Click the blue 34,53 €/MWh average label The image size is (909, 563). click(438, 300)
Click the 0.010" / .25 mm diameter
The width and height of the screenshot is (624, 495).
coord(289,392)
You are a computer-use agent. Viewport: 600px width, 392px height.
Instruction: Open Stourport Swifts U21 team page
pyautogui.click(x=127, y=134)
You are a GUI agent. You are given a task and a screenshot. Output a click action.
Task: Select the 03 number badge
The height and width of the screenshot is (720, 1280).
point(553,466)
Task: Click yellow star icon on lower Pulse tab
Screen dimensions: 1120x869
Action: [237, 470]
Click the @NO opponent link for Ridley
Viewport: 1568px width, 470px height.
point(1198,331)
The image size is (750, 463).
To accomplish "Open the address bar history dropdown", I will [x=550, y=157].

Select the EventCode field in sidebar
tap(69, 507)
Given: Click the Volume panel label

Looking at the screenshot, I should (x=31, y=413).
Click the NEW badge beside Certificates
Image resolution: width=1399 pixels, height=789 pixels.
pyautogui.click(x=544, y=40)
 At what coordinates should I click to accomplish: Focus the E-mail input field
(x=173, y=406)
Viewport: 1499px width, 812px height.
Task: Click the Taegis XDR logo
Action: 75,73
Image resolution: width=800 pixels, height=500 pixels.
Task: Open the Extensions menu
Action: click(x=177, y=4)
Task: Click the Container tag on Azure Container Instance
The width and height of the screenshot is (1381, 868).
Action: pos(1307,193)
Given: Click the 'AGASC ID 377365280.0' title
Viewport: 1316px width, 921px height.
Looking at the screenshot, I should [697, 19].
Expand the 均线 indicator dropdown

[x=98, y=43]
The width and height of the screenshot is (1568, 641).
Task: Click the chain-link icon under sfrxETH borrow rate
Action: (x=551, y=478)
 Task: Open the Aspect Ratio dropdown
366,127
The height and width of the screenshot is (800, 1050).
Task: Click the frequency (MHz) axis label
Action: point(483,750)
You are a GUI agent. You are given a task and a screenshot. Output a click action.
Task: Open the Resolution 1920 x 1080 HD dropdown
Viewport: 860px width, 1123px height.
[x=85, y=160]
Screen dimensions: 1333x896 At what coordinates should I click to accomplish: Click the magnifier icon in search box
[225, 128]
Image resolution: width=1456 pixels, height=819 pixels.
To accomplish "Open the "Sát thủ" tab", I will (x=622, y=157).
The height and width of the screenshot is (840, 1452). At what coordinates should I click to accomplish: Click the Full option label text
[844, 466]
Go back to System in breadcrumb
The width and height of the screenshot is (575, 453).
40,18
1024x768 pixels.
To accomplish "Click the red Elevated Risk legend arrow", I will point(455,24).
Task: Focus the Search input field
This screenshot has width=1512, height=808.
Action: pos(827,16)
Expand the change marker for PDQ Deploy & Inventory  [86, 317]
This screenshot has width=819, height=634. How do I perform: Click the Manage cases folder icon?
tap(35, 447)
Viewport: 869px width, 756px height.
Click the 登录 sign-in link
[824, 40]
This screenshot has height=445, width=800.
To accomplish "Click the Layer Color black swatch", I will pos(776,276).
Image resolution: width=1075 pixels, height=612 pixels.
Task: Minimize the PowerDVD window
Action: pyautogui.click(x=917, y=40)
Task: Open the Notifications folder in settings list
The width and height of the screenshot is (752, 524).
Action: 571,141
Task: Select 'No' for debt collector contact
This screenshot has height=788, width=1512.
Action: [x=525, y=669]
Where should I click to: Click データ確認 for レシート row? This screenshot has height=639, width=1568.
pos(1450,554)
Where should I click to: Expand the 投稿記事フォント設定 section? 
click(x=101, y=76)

+ + + +

**Problem details**
Every line above should be duplicated exactly as it stands.

**Response for this exercise**
Click the blue 34,53 €/MWh average label The image size is (909, 563). click(438, 300)
Click the 0.010" / .25 mm diameter
The width and height of the screenshot is (624, 495).
coord(289,392)
You are a computer-use agent. Viewport: 600px width, 392px height.
Instruction: Open Stourport Swifts U21 team page
pyautogui.click(x=127, y=134)
You are a GUI agent. You are given a task and a screenshot. Output a click action.
Task: Select the 03 number badge
The height and width of the screenshot is (720, 1280).
point(553,466)
Task: Click yellow star icon on lower Pulse tab
Screen dimensions: 1120x869
Action: [237, 470]
Click the @NO opponent link for Ridley
Viewport: 1568px width, 470px height.
point(1198,331)
The image size is (750, 463).
To accomplish "Open the address bar history dropdown", I will [x=550, y=157].

Select the EventCode field in sidebar
tap(69, 507)
Given: Click the Volume panel label

Looking at the screenshot, I should (x=31, y=413).
Click the NEW badge beside Certificates
Image resolution: width=1399 pixels, height=789 pixels.
pyautogui.click(x=544, y=40)
 At what coordinates should I click to accomplish: Focus the E-mail input field
(x=173, y=406)
Viewport: 1499px width, 812px height.
Task: Click the Taegis XDR logo
Action: 75,73
Image resolution: width=800 pixels, height=500 pixels.
Task: Open the Extensions menu
Action: click(x=177, y=4)
Task: Click the Container tag on Azure Container Instance
The width and height of the screenshot is (1381, 868).
Action: pos(1307,193)
Given: Click the 'AGASC ID 377365280.0' title
Viewport: 1316px width, 921px height.
Looking at the screenshot, I should [697, 19].
Expand the 均线 indicator dropdown

[x=98, y=43]
The width and height of the screenshot is (1568, 641).
Task: Click the chain-link icon under sfrxETH borrow rate
Action: (x=551, y=478)
 Task: Open the Aspect Ratio dropdown
366,127
The height and width of the screenshot is (800, 1050).
Task: Click the frequency (MHz) axis label
Action: point(483,750)
You are a GUI agent. You are given a task and a screenshot. Output a click action.
Task: Open the Resolution 1920 x 1080 HD dropdown
Viewport: 860px width, 1123px height.
[x=85, y=160]
Screen dimensions: 1333x896 At what coordinates should I click to accomplish: Click the magnifier icon in search box
[225, 128]
Image resolution: width=1456 pixels, height=819 pixels.
To accomplish "Open the "Sát thủ" tab", I will (x=622, y=157).
The height and width of the screenshot is (840, 1452). At what coordinates should I click to accomplish: Click the Full option label text
[844, 466]
Go back to System in breadcrumb
The width and height of the screenshot is (575, 453).
40,18
1024x768 pixels.
To accomplish "Click the red Elevated Risk legend arrow", I will point(455,24).
Task: Focus the Search input field
This screenshot has width=1512, height=808.
Action: pos(827,16)
Expand the change marker for PDQ Deploy & Inventory  [86, 317]
This screenshot has width=819, height=634. How do I perform: Click the Manage cases folder icon?
tap(35, 447)
Viewport: 869px width, 756px height.
Click the 登录 sign-in link
[824, 40]
This screenshot has height=445, width=800.
To accomplish "Click the Layer Color black swatch", I will pos(776,276).
Image resolution: width=1075 pixels, height=612 pixels.
Task: Minimize the PowerDVD window
Action: pyautogui.click(x=917, y=40)
Task: Open the Notifications folder in settings list
The width and height of the screenshot is (752, 524).
Action: 571,141
Task: Select 'No' for debt collector contact
This screenshot has height=788, width=1512.
Action: [x=525, y=669]
Where should I click to: Click データ確認 for レシート row? This screenshot has height=639, width=1568.
pos(1450,554)
Where should I click to: Expand the 投稿記事フォント設定 section? 
click(x=101, y=76)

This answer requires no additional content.